Thinking about Saving Strawberry Seeds?

We get frequent questions about saving strawberry seeds. We hope to talk about this in detail in the future. In fact, we plan a separate publication on the subject because it is an important aspect of growing any plant from seed. Here are a few thoughts.

Seed saving has been a part of agriculture since it began hundreds and hundreds of years ago. Seed companies are now trying to take that away from us in the name of convenience or using productivity arguments. Most of us do not want bureaucracies or corporations controlling what we plant. We all search for varieties/selections that grow well in our climate and systems. When we find just the right plant we want to keep growing it year after year.

This is not going to be a lesson in genetics. It is an introductory lesson for those who want to save strawberry seeds. And, it will be simple. Part one is that you can grow multiple species like Fragaria vesca and F. virginiana with assurance that they will not naturally cross. The second name indicates the species. Runnering and non runnering vescas will cross with each other. And, I might add that you will get some very interesting results with these types of crosses. It seems that runnering is what they want to do.

Another aspect true for F. vesca is that crossing white and red fruiting types will again result in some interesting results. It seems that the tendency is toward red fruit. Most of the cross made with vesca will result in red fruit with plants that produce runners. You will get some white/yellow and some clumping types but if you want to breed the ultimate white fruiting clumping type it will be a challenge and you’ll have to grow a LOT of plants to find what you seek.

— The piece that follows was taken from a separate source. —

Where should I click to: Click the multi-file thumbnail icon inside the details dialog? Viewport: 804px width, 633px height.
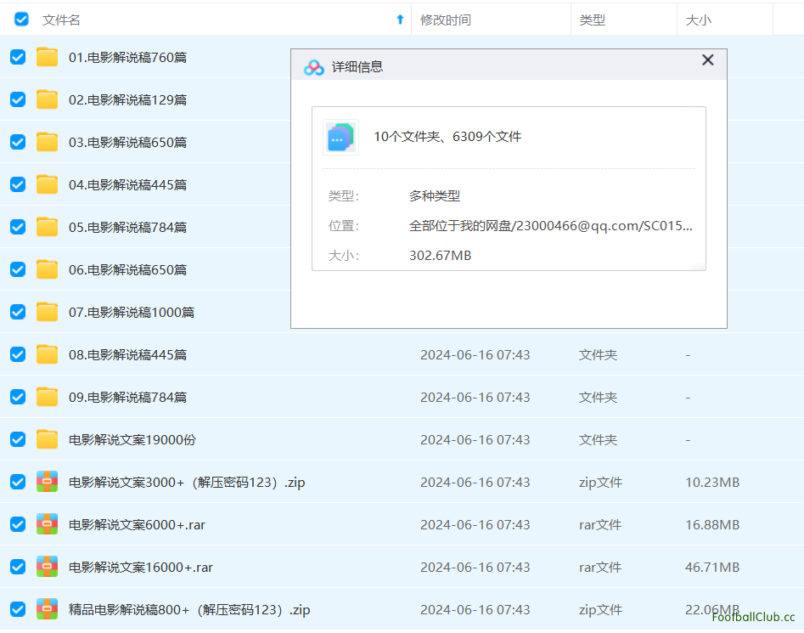(x=340, y=137)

The final thing I’m mention is that if you want to grow the same selection year after year then grow only one unless you have multiple locations separated by a mile or more. If you grow two selections in the same area they very likely will cross and the resulting plants will be different than than what you started out with. If you want to grow white or yellow fruiting types then don’t even think about growing a red fruiting selections. And, make sure and pick all the fruit. Volunteers produced from unpicked fruit can produce plants that are not the same as the parent. This is primarily true of crossing but self pollination can result in inbreeding and varietal variability.

We will try to expound on this theme and will rely on questions we receive to help guide the discussion.

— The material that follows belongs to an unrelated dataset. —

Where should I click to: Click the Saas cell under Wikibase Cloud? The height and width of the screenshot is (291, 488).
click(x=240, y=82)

Time to Think About Your Seed Needs

Within the last couple of days there has been a spike in emails and phone calls about seeds. The most asked question to date is whether our seeds are GMO. The answer, we signed the safe seed pledge which means that we do NOT sell GMO seeds. All of our seeds are open pollinated and are not hybrids.

We do sell some heirloom plants that are hybrids but none are GMO. They are propagated vegetatively which means by rooting their runners, so they are not open pollinated.

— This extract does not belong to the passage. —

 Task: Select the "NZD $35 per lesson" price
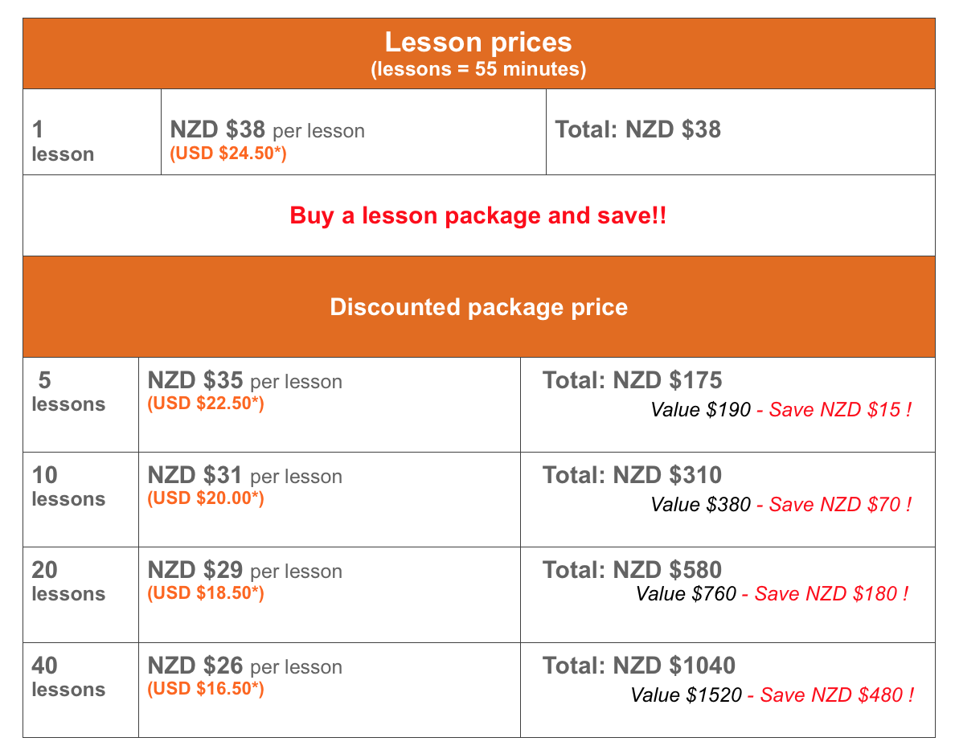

A couple of notes about seed availability and price. So far we are holding our prices or offering better prices and more discounts than in the past. We don’t know how long we’ll be able to do this. Some of the seed is now grown here in Delaware but a still significant amount is imported. The U.S. dollar is weaker than it was a year ago but we are pretty well stocked up right now. We likely will have some shortages as the season goes on, especially for seed we produce.

One other factor affecting availability is a significant increase in demand for seed from outside the U.S. Several species and many of the selections we offer are not available at all or to any great extent off shore. This is especially true for Fragaria virginiana and many of our F. vesca selections.

We are still making the transition from plant production to seed production. If demand for seed continues to increase we will likely significantly reduce our plant production and sales. Many of our customers are either garden centers or growers who grow for garden centers. With shipping costs being what they are it’s probably for the best if we ease back on plant production. It will be much more economical for gardeners to buy plants locally than to have us ship them across the country. It comes down to shear economics.

One last point. Most strawberry seed takes about 14 weeks from sowing to first fruit if grown in a range of 65 to 75 degrees F. This knowledge will help you to plan your sowing and also your seed purchases. Seed can be stored in a freezer prior to sowing and actually should be frozen for at least a month before sowing. All strawberry seed that we ship is already preconditioned and ready to sow. If you get the seed early or if you are a distant international customer who has to wait up to a couple of weeks to receive your order, freeze the seed until you are ready to sow to help optimize germination.